Around this time last year, I was approached by ClockWork Films, a Leeds-based production company headed by award-winning director Heenan Bhatti, about pitching an idea to Sheffield DocFest, the biggest documentary festival in the country.
I am massively interested in identity, and especially intersectional identity, so I knew I wanted to explore the stories of a doubly marginalised group: queer South Asians (or “gaysians”).
I pitched the idea to Sheffield DocFest, and I was shortlisted to the final four. I was up against producers and directors, and I was only a researcher – who had been working full-time in television less than a year! I delivered a presentation in front of four commissioners and an audience of around 100 industry professionals. Whilst we did not immediately get the commission, the film was put into funded development. We re-pitched the idea two months later and received a commission!
The film is very relevant and topical, especially because of the manufactured culture wars regarding gender identity. There are some issues and stories we sadly did not get to explore but you can only do so much with a 45-minute film.
I would have loved to have explored the long history of gender-queer people in India. The hijra (eunuchs, intersex people and transgender people) have a recorded history in the Indian subcontinent since antiquity. They were revered as demigods prior to colonialism. Starting in the 19th century, hijras were targeted by British colonial authorities who sought to eradicate them, criminalised under Section 377 of the Indian Penal Code (1860), and labelled as a criminal tribe in 1871. This encouraged anti-hijra sentiments throughout the Indian subcontinent, the legacies of which continued in the post-colonial era, even though South Asian countries have scrapped anti-Hijra laws and accepted the existence of a third gender.

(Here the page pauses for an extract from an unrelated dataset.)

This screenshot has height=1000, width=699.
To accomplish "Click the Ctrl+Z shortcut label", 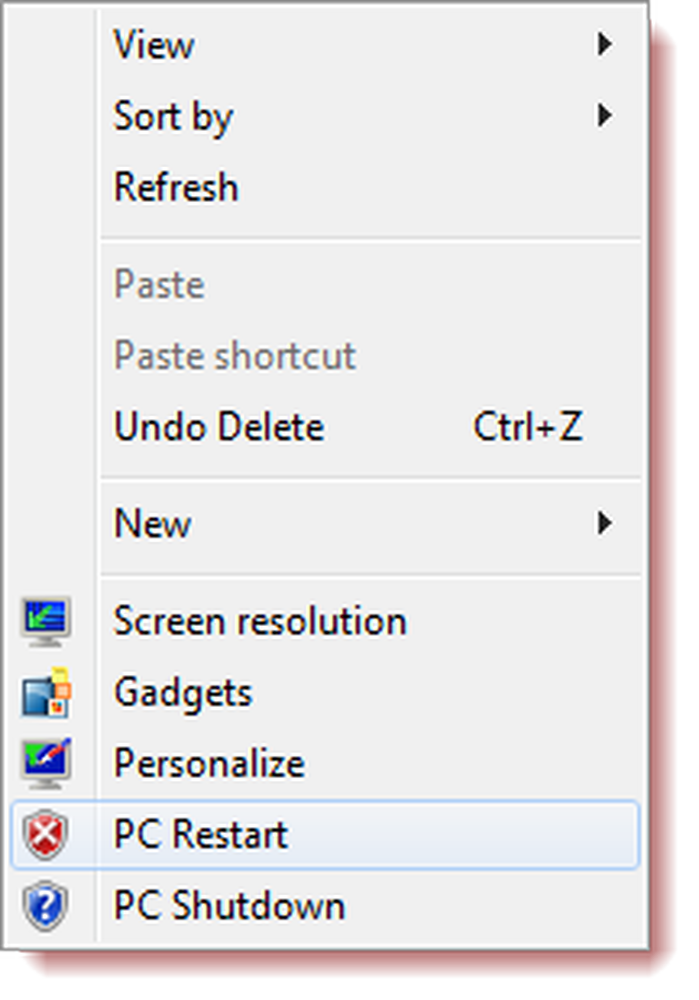I will (x=528, y=426).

The other issue I hoped to explore was racism in the queer community (especially from White gay men, the arbiters of the LGBT community). Queer South Asians are doubly marginalised, insofar as they face both racism and homophobia. Homophobia exists everywhere but it can be especially intense in South Asian communities. What’s worse, queer Asians also experience discrimination in the ostensibly liberal queer community. The first article I ever wrote (though not the first to be published) was about the hypocrisy of marginalised communities, who fight only for their own rights,
Alas, we could not do everything, but the film explores many relevant topics, tells untold stories, and hopes to inspire.
Bend It Like Bollywood
Dancer Vinay tries to stage the biggest event of his career and change his life forever in a brand new documentary for BBC Three from Leeds based ClockWork Films, Bend it Like Bollywood
Vinay gives a whole new meaning to Bollywood. A gender non-conforming dancer who believes you don’t have to dance like a ‘man’ or a ‘woman’ but can do it in a non-gendered way, and he’s put his belief on the line by opening his own Bollywood dance classes in his own image. Calling them Bollyqueer, they’ve proved successful with attendances high, valuing Vinay’s unique and personal brand of dance.
But Vinay hasn’t always felt so free to be himself. Growing up in Leicester, he felt unable to live his life as a visibly out and queer person, worried what his community and family would think of his sexuality and way of life.
This led Vinay to suppress being gay so he could fit in with everyone around him. Feeling rejected by the people of his hometown, Vinay left for the bright lights and freedom of the capital.
Three years on he’s built a brand-new life in London: openly gay, gender non-conforming – a dazzling collection of sarees in tow – and running his own successful dance class, Bollyqueer.
But one thing’s always remained unresolved for Vinay: the freedom to be himself when he was growing up. And in this film, he takes a bold step: to return to his hometown of Leicester to launch his Bollyqueer dance classes.
But as Vinay looks to express who he is, he encounters unfinished business: can he bridge the gap of understanding between himself and his dad on his gender non-conformity? Or will the launch of Bollyqueer drive a wedge between them?
And as he looks to bring his unique, modern and personal take on Bollywood dance to the people of Leicester, can he be accepted by a community, which he felt rejected him when growing up?
Exploring gender, family and community, this moving and ultimately life-affirming film follows Vinay as he tries to bury the ghosts of his past as he puts it all on the line to stage the biggest show of his life.